I think the main confusion is thinking x^y means x times itself y times. This is a property of the exponential function when x and y are non zero positive integers, but using this as a definition quickly becomes nonsense. For example what does it mean to do 2^(-3)=1/8. Are we multiplying 2 negative 3 number of times? What does it mean to multiply negative times. Or how about 2^1.5, what does it mean to multiply it one and a half time? What is a “half” multiplication. Or 3^pi and dealing with irrationals, or with imaginary numbers, or as you mentioned things to the exponent 0. For this reason, the “actual” definition of exponents is different in mathematics and it just so happens we can prove this property holds with the “actual” equation for positive integers. The real equations are more confusing and need a deeper knowledge of math to understand, which is why schools simplify it with teaching a wrong definition that works in some cases and is more “intuitive”.

The “ELi5” reason:

Any number to the power of 0 is equal to 1: So, 0^0=1
Any number multiplied by 1, is itself: 12 * 1 = 12
Zero to the power of zero is really equalling a multiplicity of one: 12 * (0^0) = 12
This is done in order to make sure that *any number to the power of zero* is equal to no value in multiplication (in other words, 1)

If you want a reason beyond 9th grade math or a proof, then it gets a lot more complicated.

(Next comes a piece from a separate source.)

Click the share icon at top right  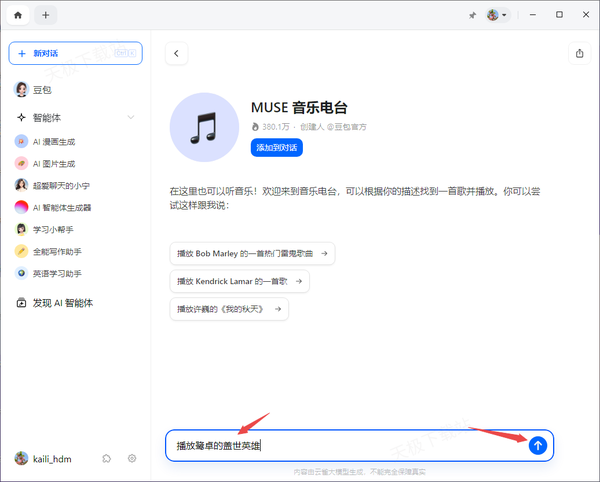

There is also a lot more to discuss about 0^0… but, we’re doing ELi5 here.

edit: I accidentally did some algebra… and that’s not ELi5

It is undefined generally, however it is very common to define it as 1 for most purposes. One way of looking at a^b is as the number of functions from a set of size b to a set of size a. When both are 0 there is a single function, the empty function.

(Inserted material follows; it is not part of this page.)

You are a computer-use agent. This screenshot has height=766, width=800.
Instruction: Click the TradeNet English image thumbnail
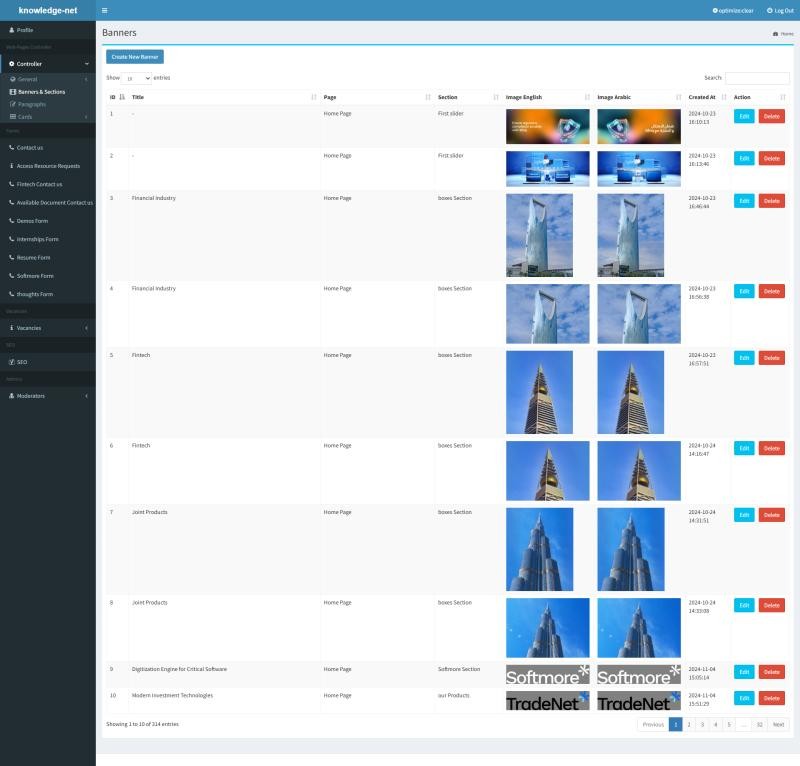tap(547, 701)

Anything to the 0th power equals 1 because it can’t completely disappear. He’s 5 people not 50

When a and b are natural numbers, a^b is defined as the number of functions from a set of size b to a set of size a. There is exactly one function from the empty set to itself, so 0^0 = 1.

(It is also true, but irrelevant, that the function f(x, y) = x^y has an essential discontinuity at (0,0).)